-- Collected data entries --
++++
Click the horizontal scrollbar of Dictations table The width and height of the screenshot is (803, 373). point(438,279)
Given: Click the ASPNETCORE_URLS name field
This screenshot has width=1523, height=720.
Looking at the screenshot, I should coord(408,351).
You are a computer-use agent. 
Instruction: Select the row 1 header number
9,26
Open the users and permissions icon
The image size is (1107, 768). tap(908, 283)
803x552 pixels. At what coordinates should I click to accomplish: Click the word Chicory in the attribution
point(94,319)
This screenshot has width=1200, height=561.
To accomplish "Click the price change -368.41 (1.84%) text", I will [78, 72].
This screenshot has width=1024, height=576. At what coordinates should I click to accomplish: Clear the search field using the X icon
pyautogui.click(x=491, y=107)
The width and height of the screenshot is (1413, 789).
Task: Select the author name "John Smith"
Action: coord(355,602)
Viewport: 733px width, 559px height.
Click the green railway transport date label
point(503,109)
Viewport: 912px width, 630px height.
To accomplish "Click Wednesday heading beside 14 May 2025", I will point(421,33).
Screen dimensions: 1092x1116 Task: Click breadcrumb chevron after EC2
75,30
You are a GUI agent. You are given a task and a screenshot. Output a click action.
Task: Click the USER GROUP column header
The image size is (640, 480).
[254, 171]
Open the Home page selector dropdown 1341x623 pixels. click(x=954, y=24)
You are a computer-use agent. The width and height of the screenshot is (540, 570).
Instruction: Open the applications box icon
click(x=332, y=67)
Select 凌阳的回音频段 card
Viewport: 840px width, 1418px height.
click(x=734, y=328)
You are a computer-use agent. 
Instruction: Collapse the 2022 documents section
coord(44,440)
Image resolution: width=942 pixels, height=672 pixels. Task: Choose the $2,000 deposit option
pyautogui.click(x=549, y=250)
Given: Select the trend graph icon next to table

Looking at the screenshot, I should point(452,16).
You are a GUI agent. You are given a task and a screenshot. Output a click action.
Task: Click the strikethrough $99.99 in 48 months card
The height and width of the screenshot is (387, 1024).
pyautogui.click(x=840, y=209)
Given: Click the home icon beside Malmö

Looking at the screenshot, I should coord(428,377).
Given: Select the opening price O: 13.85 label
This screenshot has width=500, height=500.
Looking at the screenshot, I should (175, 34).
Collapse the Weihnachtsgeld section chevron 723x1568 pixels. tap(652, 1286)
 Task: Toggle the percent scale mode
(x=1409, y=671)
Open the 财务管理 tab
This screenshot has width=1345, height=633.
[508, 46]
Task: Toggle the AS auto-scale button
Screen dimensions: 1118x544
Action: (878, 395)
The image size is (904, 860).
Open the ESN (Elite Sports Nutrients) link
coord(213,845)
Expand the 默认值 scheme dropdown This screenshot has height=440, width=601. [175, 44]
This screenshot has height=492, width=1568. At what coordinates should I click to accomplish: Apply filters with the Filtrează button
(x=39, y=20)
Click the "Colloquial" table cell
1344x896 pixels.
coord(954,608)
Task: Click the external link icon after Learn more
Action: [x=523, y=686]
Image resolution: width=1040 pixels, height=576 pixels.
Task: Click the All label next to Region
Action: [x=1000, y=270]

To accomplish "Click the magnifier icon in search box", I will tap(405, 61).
++++
-- Required action --
Take the entries above and copy out all lines with the string "card".

-- Your solution --
Select 凌阳的回音频段 card
Task: Click the strikethrough $99.99 in 48 months card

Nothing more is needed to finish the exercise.